It certainly was excessively hot at Jacksonville, which may have accounted for the perpetual dryness which seemed to prevail there. If the farmers of that part of the country would but irrigate their lands as well as they irrigate themselves there would surely never

be any cause to complain of scanty crops and dry weather.

Jacksonville had few inducements to detain us, and as soon as we could obtain horses and a guide we started for Fort Klamath, which we reached on the third day.'

There we saw the unfortunate Modoc prisoners, and afterwards started on some delightful expeditions into the Klamath country.

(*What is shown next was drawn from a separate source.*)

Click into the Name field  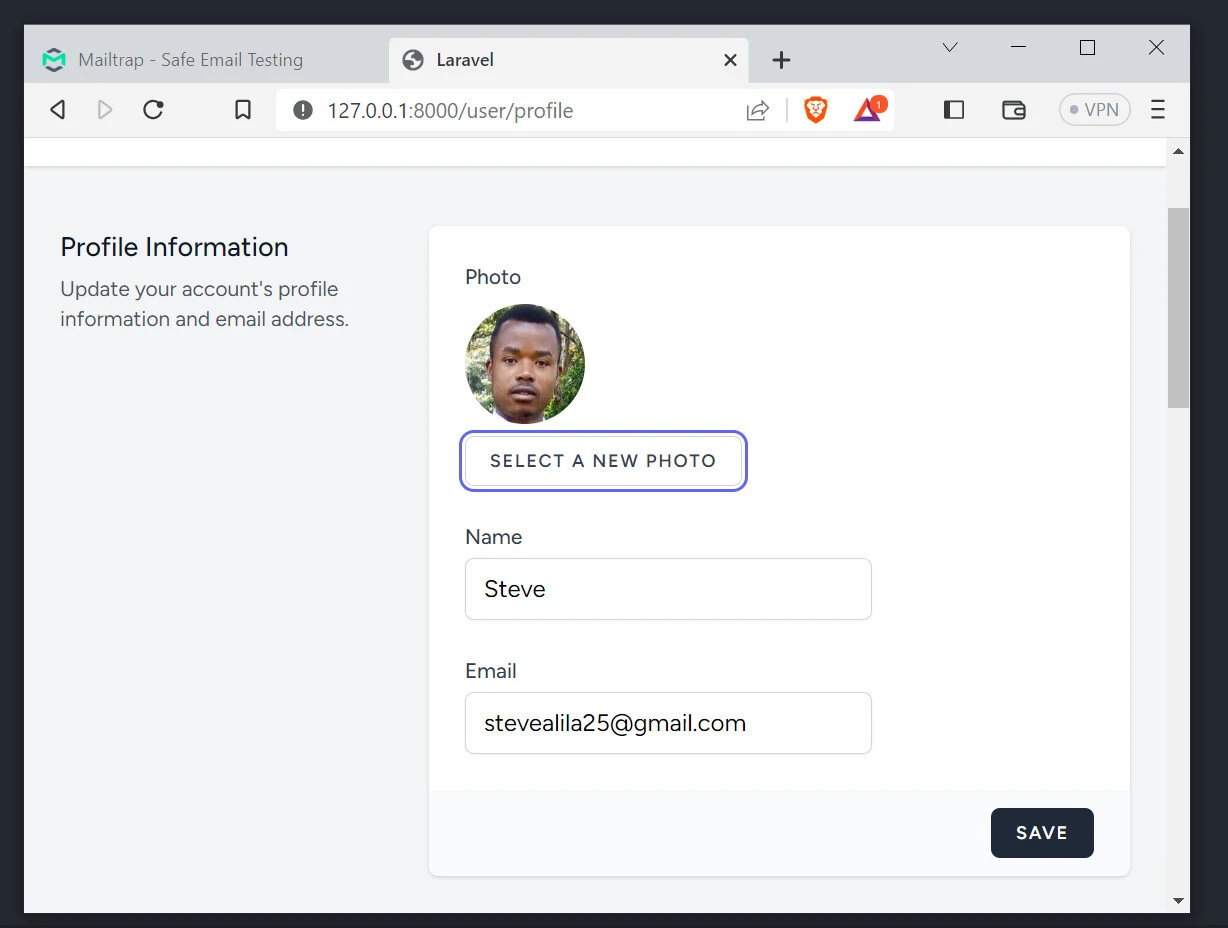click(668, 589)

The Indian Agency and the military fort occupy a beautiful position on Great Klamath Lake, which lies close under the mountain shadows. Above the lake a lovely prairie reaches to the mountains which enclose the valley on three sides. The Indians call it the 'Beautiful Land of Flowing Water,' and it deserves the name. Streams of the purest water rise from the hillsides; and the water is so clear that the smallest pebble is visible at a depth of ten or fifteen feet. These rivulets wind amongst beds of willows, through green meadows and clumps of evergreens, and at last flow into the lake. From the Agency, which is distant about five miles from the fort, the view is most romantic. The distant snow-peaks encircle the valley with their white walls, as if guarding the home of the Klamaths. To the north, Mount Scott rises to a height of 10,000 feet; to the left, Mount Pitt looks down on the valley from an altitude of 11,000 feet; and nestling at its southern base is Glacier Lake, which is supplied by the melting

snow, and whose shores are bordered by pine forests and fine grazing lands.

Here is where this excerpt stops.